Oxfam Report on Olive Farming in the West Bank


October 15, 2010
richardmichaelkuper

oxfam_olive-oilThe Road to Olive Farming

Challenges to developing the economy of olive oil in the West Bank


Summary

For thousands of years, the olive tree has been an integral part of the Palestinian landscape: a symbol of Palestinian identity, culture and tradition. The majority of Palestinian farmers are at least partially dependent on olive cultivation. The current profitability of olive farming is evident in the increase in recent years of farmers who are planting new trees and tending to their orchards. In a good year, the olive oil sector contributes over $100 million income annually to some of the poorest communities. Olive cultivation also has strong social and political aspects, as the planting of olive orchards is often an attempt to prevent the confiscation of land by Israel or settlers and to protect Palestinian livelihoods.

“THE OLIVE TREES ROOT AND ANCHOR US IN OUR LAND, PROVIDE A SENSE OF BELONGING, HOME AND HOPE. INVESTING IN OLIVE OIL IS INVESTING IN OUR FUTURE.” ABU SULEIMAN, OLIVE FARMER FROM THE VILLAGE OF IMMATIN

While the olive oil sector significantly contributes to economic security and generates income and employment, numerous obstacles prevent the sector from realising its full potential. A lack of adequate resources and ineffective sectoral management coupled with environmental factors, poor production and quality practices have caused stagnation in the development of the sector.

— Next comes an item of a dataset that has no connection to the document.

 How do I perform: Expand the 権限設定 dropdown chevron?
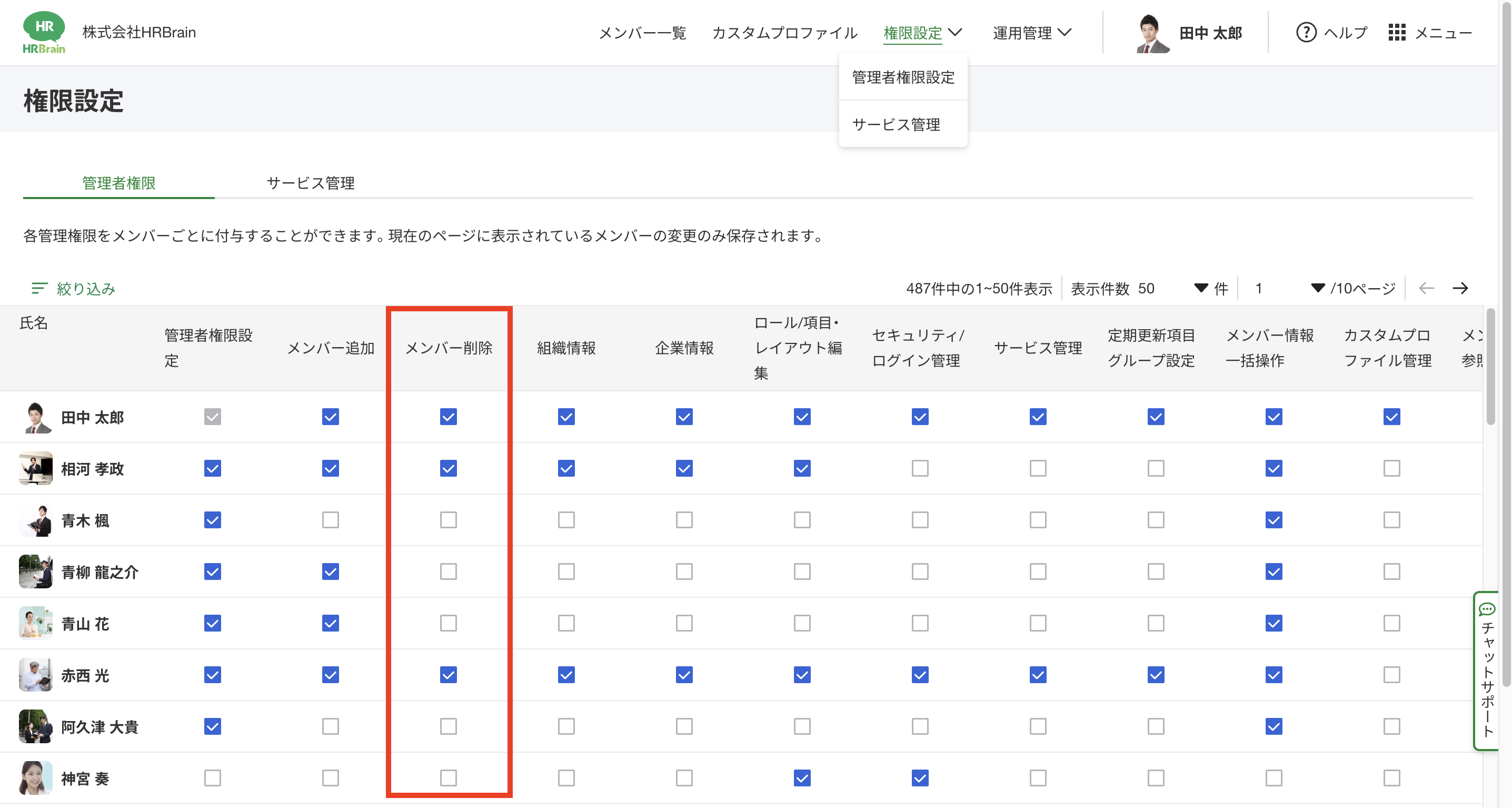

Donors and NGOs need to work with the relevant Palestinian authorities and all stakeholders to develop an effective strategy and improve coordination and regulation of the sector. With the right investments, and the adoption of improved agricultural practices, Oxfam estimates that the productivity and therefore the incomes of olive farmers could double.

Practices that improve the quantity and quality of olive oil combined with improved marketing skills could increase local market share and unlock the growing global market to more Palestinian olive farmers. Increased productivity would ensure the stability of prices for olive oil on the domestic market and increase the surplus available for export (which always exists in years of high production). Through improving the quality of olive oil, Palestinian farmers have potential to become leaders in organic and Fair Trade markets. Whilst these niche markets are relatively small globally, they do provide additional marketing opportunities for Palestinian farmers, and the higher prices that make Palestinian olive oil more competitive.

Yet, such investments are meaningless unless Israel, which has occupied the West Bank since 1967, refrains from actions that restrict Palestinian farmers from access to their land and means of livelihoods. The range of physical, logistical and administrative impediments imposed by Israel on Palestinian farmers and traders leaves limited access to local, national and export markets, and prevents the full implementation of international trade agreements.

Oxfam has a long history of assisting olive farmers in Palestine. With funding from the European union, we are currently helping farmers improve farming practices and open local, regional and international markets to their products. This report shares the learning, success and challenges Oxfam and its partners have faced over a number of years. We believe that if the Palestinian Authority, Israel, the international community, donors and NGOs address the issues outlined in this report the future for Palestinian olive farmers looks bright.